Task: What is asked for is the whole listing, given again word for word.

Data listing:
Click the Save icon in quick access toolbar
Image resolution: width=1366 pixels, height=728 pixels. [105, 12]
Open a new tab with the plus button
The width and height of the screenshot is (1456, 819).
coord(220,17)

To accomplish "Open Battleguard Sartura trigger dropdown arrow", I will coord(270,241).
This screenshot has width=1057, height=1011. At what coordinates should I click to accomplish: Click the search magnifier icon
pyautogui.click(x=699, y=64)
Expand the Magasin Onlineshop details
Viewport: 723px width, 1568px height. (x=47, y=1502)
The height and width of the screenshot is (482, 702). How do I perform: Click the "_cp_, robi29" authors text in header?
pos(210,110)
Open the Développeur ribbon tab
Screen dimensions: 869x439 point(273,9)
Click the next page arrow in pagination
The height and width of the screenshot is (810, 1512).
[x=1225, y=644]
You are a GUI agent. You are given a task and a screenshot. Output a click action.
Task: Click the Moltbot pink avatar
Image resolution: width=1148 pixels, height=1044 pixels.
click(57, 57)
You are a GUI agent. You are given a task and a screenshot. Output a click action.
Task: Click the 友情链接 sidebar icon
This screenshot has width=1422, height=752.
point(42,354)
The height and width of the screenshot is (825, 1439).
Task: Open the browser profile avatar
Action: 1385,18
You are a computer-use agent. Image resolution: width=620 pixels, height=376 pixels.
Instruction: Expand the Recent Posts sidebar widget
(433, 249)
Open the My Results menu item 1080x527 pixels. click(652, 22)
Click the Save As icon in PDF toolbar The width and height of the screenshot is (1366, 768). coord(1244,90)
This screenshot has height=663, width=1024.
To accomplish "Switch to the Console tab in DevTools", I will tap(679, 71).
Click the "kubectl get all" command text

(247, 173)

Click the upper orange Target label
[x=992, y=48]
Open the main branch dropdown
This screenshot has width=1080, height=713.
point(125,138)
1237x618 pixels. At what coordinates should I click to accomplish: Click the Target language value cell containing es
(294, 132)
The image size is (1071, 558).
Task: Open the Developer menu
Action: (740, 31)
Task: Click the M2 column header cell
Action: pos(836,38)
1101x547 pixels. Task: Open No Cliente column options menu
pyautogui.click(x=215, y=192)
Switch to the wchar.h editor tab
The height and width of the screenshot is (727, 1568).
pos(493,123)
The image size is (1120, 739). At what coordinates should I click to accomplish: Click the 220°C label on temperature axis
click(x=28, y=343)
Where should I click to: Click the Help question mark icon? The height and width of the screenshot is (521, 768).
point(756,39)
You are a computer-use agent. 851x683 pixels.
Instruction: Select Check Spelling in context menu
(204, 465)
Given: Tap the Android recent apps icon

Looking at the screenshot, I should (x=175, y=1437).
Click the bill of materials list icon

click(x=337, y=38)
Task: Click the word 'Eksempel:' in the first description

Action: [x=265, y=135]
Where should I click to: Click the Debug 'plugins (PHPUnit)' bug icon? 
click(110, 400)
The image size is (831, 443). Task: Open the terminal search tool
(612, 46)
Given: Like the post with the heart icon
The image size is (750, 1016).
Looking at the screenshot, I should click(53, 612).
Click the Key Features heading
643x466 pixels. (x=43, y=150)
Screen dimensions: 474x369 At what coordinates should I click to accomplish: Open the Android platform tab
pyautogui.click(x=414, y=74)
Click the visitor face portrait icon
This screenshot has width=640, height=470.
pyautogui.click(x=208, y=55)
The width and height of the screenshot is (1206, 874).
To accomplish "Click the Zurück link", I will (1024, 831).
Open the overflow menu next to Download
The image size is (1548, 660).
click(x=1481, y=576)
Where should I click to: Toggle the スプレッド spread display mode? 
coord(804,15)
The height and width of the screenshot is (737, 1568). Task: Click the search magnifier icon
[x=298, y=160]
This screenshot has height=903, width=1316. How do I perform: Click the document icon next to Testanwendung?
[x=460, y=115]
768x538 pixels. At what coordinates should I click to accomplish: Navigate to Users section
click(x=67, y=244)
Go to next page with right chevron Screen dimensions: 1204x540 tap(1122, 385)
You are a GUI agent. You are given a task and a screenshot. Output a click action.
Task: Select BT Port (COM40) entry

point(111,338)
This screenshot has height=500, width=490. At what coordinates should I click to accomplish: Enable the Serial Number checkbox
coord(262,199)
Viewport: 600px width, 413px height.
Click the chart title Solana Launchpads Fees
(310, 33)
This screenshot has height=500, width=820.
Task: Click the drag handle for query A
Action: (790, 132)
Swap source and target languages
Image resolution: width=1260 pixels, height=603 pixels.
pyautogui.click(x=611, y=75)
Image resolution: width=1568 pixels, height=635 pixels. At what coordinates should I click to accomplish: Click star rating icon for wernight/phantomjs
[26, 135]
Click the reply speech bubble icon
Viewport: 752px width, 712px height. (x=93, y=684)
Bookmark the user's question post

Solution:
Click the Save icon in quick access toolbar
Image resolution: width=1366 pixels, height=728 pixels. [105, 12]
Open a new tab with the plus button
The width and height of the screenshot is (1456, 819).
coord(220,17)

To accomplish "Open Battleguard Sartura trigger dropdown arrow", I will coord(270,241).
This screenshot has width=1057, height=1011. At what coordinates should I click to accomplish: Click the search magnifier icon
pyautogui.click(x=699, y=64)
Expand the Magasin Onlineshop details
Viewport: 723px width, 1568px height. (x=47, y=1502)
The height and width of the screenshot is (482, 702). How do I perform: Click the "_cp_, robi29" authors text in header?
pos(210,110)
Open the Développeur ribbon tab
Screen dimensions: 869x439 point(273,9)
Click the next page arrow in pagination
The height and width of the screenshot is (810, 1512).
[x=1225, y=644]
You are a GUI agent. You are given a task and a screenshot. Output a click action.
Task: Click the Moltbot pink avatar
Image resolution: width=1148 pixels, height=1044 pixels.
click(57, 57)
You are a GUI agent. You are given a task and a screenshot. Output a click action.
Task: Click the 友情链接 sidebar icon
This screenshot has width=1422, height=752.
point(42,354)
The height and width of the screenshot is (825, 1439).
Task: Open the browser profile avatar
Action: 1385,18
You are a computer-use agent. Image resolution: width=620 pixels, height=376 pixels.
Instruction: Expand the Recent Posts sidebar widget
(433, 249)
Open the My Results menu item 1080x527 pixels. click(652, 22)
Click the Save As icon in PDF toolbar The width and height of the screenshot is (1366, 768). coord(1244,90)
This screenshot has height=663, width=1024.
To accomplish "Switch to the Console tab in DevTools", I will tap(679, 71).
Click the "kubectl get all" command text

(247, 173)

Click the upper orange Target label
[x=992, y=48]
Open the main branch dropdown
This screenshot has width=1080, height=713.
point(125,138)
1237x618 pixels. At what coordinates should I click to accomplish: Click the Target language value cell containing es
(294, 132)
The image size is (1071, 558).
Task: Open the Developer menu
Action: (740, 31)
Task: Click the M2 column header cell
Action: pos(836,38)
1101x547 pixels. Task: Open No Cliente column options menu
pyautogui.click(x=215, y=192)
Switch to the wchar.h editor tab
The height and width of the screenshot is (727, 1568).
pos(493,123)
The image size is (1120, 739). At what coordinates should I click to accomplish: Click the 220°C label on temperature axis
click(x=28, y=343)
Where should I click to: Click the Help question mark icon? The height and width of the screenshot is (521, 768).
point(756,39)
You are a computer-use agent. 851x683 pixels.
Instruction: Select Check Spelling in context menu
(204, 465)
Given: Tap the Android recent apps icon

Looking at the screenshot, I should (x=175, y=1437).
Click the bill of materials list icon

click(x=337, y=38)
Task: Click the word 'Eksempel:' in the first description

Action: [x=265, y=135]
Where should I click to: Click the Debug 'plugins (PHPUnit)' bug icon? 
click(110, 400)
The image size is (831, 443). Task: Open the terminal search tool
(612, 46)
Given: Like the post with the heart icon
The image size is (750, 1016).
Looking at the screenshot, I should click(53, 612).
Click the Key Features heading
643x466 pixels. (x=43, y=150)
Screen dimensions: 474x369 At what coordinates should I click to accomplish: Open the Android platform tab
pyautogui.click(x=414, y=74)
Click the visitor face portrait icon
This screenshot has width=640, height=470.
pyautogui.click(x=208, y=55)
The width and height of the screenshot is (1206, 874).
To accomplish "Click the Zurück link", I will (1024, 831).
Open the overflow menu next to Download
The image size is (1548, 660).
click(x=1481, y=576)
Where should I click to: Toggle the スプレッド spread display mode? 
coord(804,15)
The height and width of the screenshot is (737, 1568). Task: Click the search magnifier icon
[x=298, y=160]
This screenshot has height=903, width=1316. How do I perform: Click the document icon next to Testanwendung?
[x=460, y=115]
768x538 pixels. At what coordinates should I click to accomplish: Navigate to Users section
click(x=67, y=244)
Go to next page with right chevron Screen dimensions: 1204x540 tap(1122, 385)
You are a GUI agent. You are given a task and a screenshot. Output a click action.
Task: Select BT Port (COM40) entry

point(111,338)
This screenshot has height=500, width=490. At what coordinates should I click to accomplish: Enable the Serial Number checkbox
coord(262,199)
Viewport: 600px width, 413px height.
Click the chart title Solana Launchpads Fees
(310, 33)
This screenshot has height=500, width=820.
Task: Click the drag handle for query A
Action: (790, 132)
Swap source and target languages
Image resolution: width=1260 pixels, height=603 pixels.
pyautogui.click(x=611, y=75)
Image resolution: width=1568 pixels, height=635 pixels. At what coordinates should I click to accomplish: Click star rating icon for wernight/phantomjs
[26, 135]
Click the reply speech bubble icon
Viewport: 752px width, 712px height. (x=93, y=684)
Bookmark the user's question post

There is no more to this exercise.